Enable data plane failover

This guide walks you through enabling data plane failover on an existing Astro Private Cloud (APC) installation. You configure the control plane and each participating data plane cluster separately.

For a conceptual overview of the feature and its components, see Data plane failover.

Prerequisites

  • A working APC installation with at least one control plane cluster (global.plane.mode: control) and at least two data plane clusters (global.plane.mode: data).
  • A database server hostname that is network-accessible from both the source and destination data plane clusters.
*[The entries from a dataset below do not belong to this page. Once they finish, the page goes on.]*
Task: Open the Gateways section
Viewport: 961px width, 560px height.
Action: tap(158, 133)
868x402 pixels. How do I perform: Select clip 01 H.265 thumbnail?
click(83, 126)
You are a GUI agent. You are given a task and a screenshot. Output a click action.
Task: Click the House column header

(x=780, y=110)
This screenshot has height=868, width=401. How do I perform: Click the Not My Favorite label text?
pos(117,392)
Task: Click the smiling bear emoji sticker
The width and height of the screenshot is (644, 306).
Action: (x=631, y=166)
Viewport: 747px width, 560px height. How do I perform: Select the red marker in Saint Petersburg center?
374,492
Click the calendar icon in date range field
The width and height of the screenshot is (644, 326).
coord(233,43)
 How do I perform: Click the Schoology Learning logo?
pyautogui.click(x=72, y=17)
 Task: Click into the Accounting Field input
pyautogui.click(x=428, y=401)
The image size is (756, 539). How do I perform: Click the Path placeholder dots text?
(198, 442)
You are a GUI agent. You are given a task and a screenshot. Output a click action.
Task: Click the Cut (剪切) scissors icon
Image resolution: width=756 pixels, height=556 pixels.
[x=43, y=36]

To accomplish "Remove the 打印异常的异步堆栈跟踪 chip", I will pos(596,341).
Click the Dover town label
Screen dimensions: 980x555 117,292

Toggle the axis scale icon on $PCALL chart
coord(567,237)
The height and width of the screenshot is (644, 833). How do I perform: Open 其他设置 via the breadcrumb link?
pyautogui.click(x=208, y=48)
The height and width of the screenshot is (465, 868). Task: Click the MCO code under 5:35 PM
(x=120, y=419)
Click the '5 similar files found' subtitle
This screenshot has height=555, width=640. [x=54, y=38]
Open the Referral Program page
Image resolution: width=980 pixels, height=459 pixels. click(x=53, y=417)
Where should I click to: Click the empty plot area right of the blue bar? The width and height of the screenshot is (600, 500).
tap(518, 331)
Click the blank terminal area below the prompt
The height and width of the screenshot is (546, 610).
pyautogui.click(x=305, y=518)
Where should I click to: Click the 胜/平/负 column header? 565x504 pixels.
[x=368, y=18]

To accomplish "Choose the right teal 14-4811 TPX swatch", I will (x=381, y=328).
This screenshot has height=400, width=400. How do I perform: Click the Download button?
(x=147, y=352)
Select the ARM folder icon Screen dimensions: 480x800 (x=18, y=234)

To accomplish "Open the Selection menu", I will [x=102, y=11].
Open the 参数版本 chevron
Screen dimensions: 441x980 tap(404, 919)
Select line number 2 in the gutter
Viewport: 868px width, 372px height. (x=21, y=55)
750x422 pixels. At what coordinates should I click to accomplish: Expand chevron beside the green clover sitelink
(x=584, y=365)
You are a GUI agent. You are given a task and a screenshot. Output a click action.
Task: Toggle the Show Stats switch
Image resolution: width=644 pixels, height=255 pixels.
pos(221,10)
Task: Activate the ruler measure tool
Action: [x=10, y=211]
APC provisions the logical databases automatically, but the server itself must be reachable from both clusters. For supported topologies, see Database requirements.
  • An external secrets store supported for APC data plane failover. APC currently supports AWS Secrets Manager and Google Cloud Secret Manager through the External Secrets Operator (ESO).
  • A ClusterSecretStore custom resource configured in each data plane cluster that points to the same external secrets store. The name of this resource is the value you provide for global.dataPlaneFailover.externalSecretManagerName.
  • A single externally managed container registry endpoint, configured on the control plane, that serves the Apache Airflow Deployment images used by your Deployments to every region where a data plane may run, with the same repository paths and tags in each region. Every data plane cluster must be able to pull from this endpoint. APC currently supports only one registry endpoint per APC installation. For details, see Container registry requirements. To configure the registry backend, see Use a registry backend.
  • An external sink for Airflow logs — an external Elasticsearch instance — that is reachable from every data plane cluster, so that task logs remain accessible after a Deployment moves between data planes. For supported topologies, see Airflow log sink requirements. For details on how Astro Private Cloud collects and exports task logs to Elasticsearch, see Configure task log collection and exporting to ElasticSearch.
  • Helm 3.6 or later.
  • A Kubernetes ClusterRole for the identity running helm install or helm upgrade on each data plane cluster. ESO installs cluster-scoped CRDs, which require cluster-level permissions.
  • Access to your APC Helm values files.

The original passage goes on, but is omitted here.